3. STRUGGLING? CALL ON YOUR CANADIAN QB

 

He wasn’t the only one responsible but the fact is the Saskatchewan Roughriders were stalled in Toronto until Brandon Bridge kick-started their ski-doos. Down 13-3, the 25-year-old native of Mississauga, Ontario, stepped in and took the lead role with the best home-brew pivot performance since… I dunno… Gerry Dattilio, who was a real, honest-to-goodness Canadian starting quarterback who played in the seventies and eighties and once threw for five touchdowns in a game against Hamilton in 1980.

Bridge was calm, collected and rifle-armed in going 20-for-28 in the passing department for 292 yards and two touchdowns. Even Toronto head coach Marc Trestman — known as a bit of a quarterback expert, of course — lauded Bridge for his quick decision-making in getting the ball out fast, a key ingredient in keeping a good Argos’ defence off-balance.

Bridge’s performance left Saskatchewan head coach Chris Jones insisting that there was no quarterback controversy. Except that head coaches don’t generally get to decide that because quarterback controversies have always resided strictly in the domain of public opinion. Not to worry, though. I think everyone can at least agree that Brandon Bridge is developing well and has become a pretty good insurance policy.

[Recorded data]
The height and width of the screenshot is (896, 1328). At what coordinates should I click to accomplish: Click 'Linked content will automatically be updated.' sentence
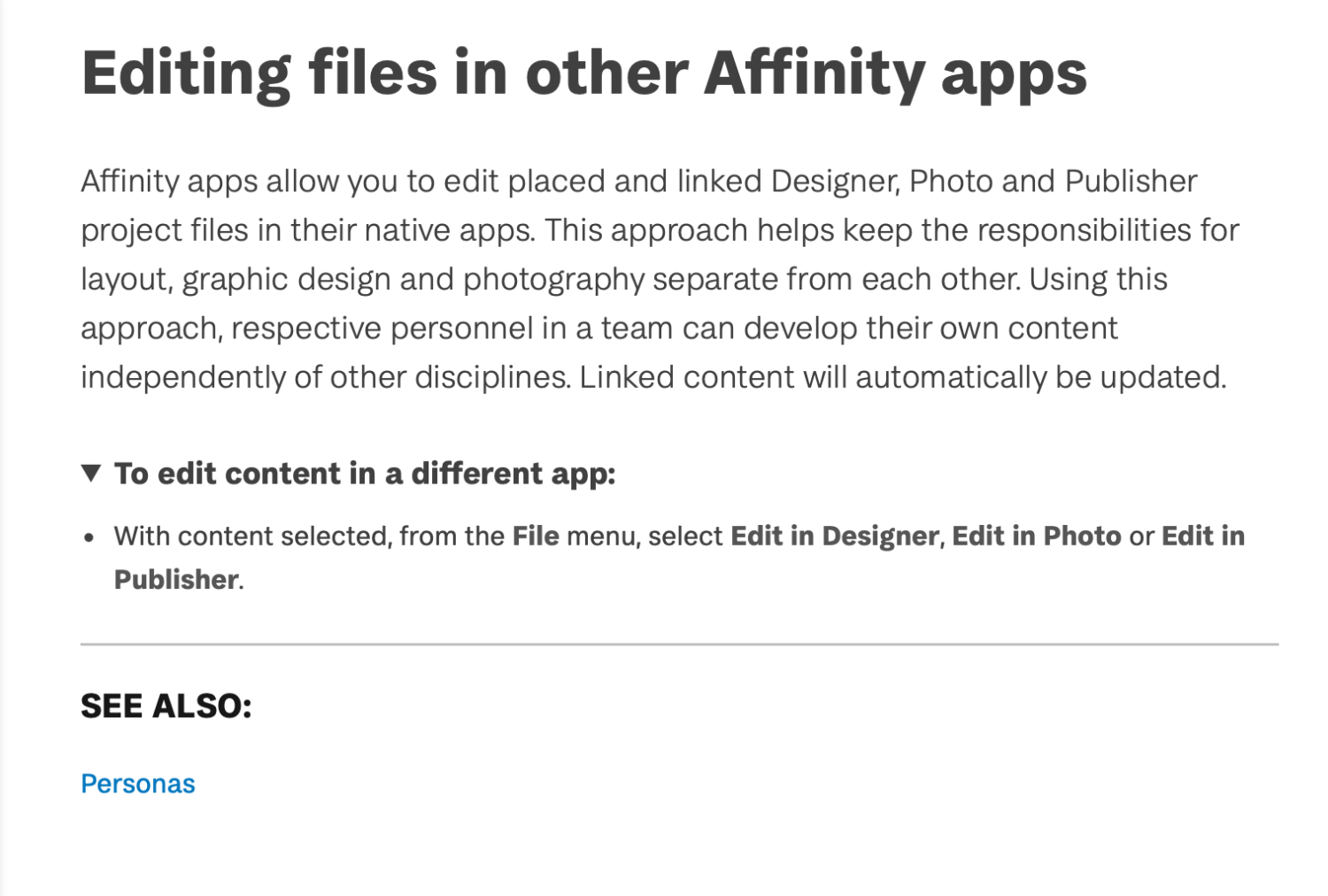click(902, 378)
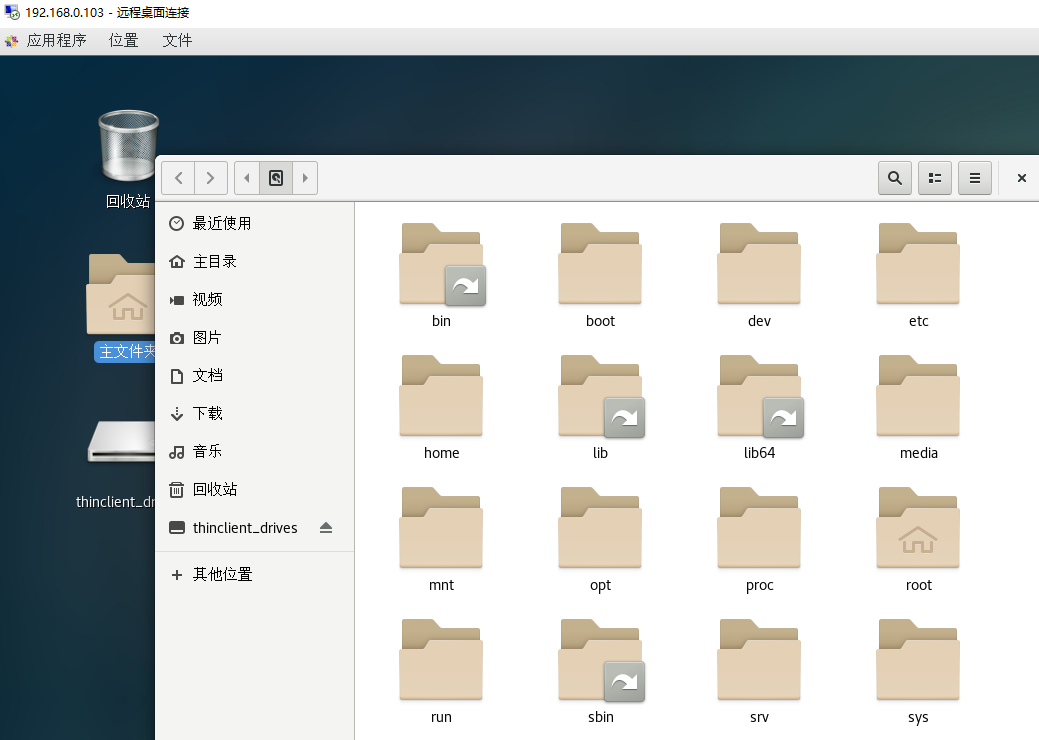This screenshot has width=1039, height=740.
Task: Select the root folder icon
Action: tap(918, 529)
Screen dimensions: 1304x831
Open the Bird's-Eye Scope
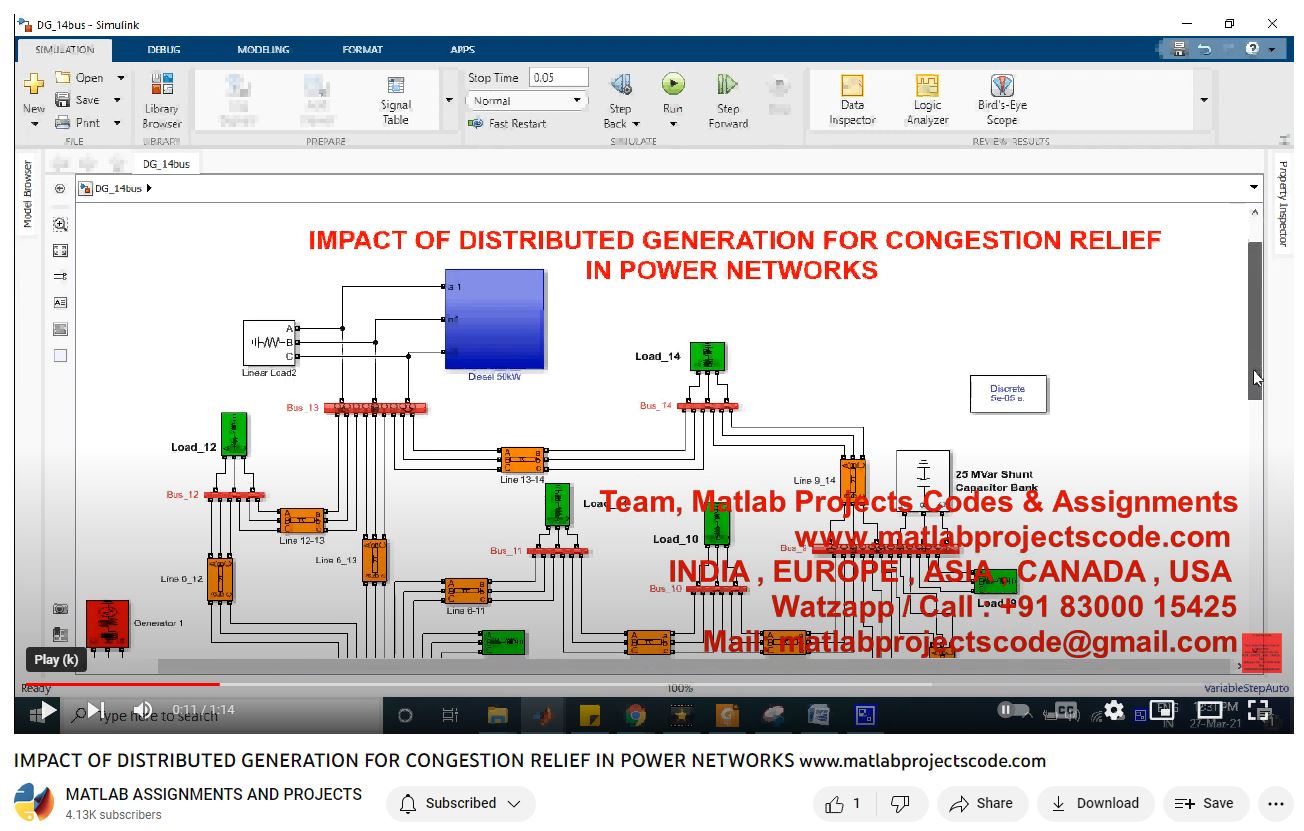point(1002,100)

ACTIVITY:
Write out the part of the Brandon Bridge passage starting at "He wasn’t the" and ending at "Hamilton in 1980.", word for word.

ANSWER BELOW:
He wasn’t the only one responsible but the fact is the Saskatchewan Roughriders were stalled in Toronto until Brandon Bridge kick-started their ski-doos. Down 13-3, the 25-year-old native of Mississauga, Ontario, stepped in and took the lead role with the best home-brew pivot performance since… I dunno… Gerry Dattilio, who was a real, honest-to-goodness Canadian starting quarterback who played in the seventies and eighties and once threw for five touchdowns in a game against Hamilton in 1980.